***** EXCERPTED RECORDS

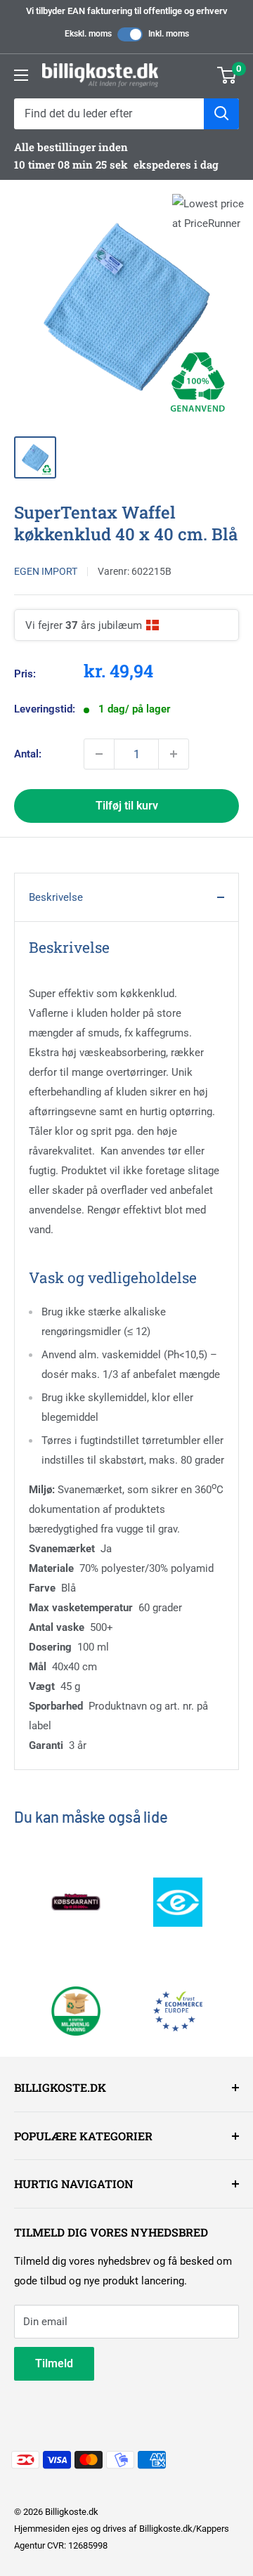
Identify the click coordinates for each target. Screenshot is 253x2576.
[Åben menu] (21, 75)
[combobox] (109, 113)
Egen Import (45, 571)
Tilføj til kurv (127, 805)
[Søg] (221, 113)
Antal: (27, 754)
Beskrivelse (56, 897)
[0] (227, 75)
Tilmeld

**********

:: EXERCISE REQUIREMENTS ::
Copy out the material exactly as it stands, though no picture should appear in the copy.

:: ANSWER TO THIS PROBLEM ::
Identify the click coordinates for each target. Screenshot is 253x2576.
[Åben menu] (21, 75)
[combobox] (109, 113)
Egen Import (45, 571)
Tilføj til kurv (127, 805)
[Søg] (221, 113)
Antal: (27, 754)
Beskrivelse (56, 897)
[0] (227, 75)
Tilmeld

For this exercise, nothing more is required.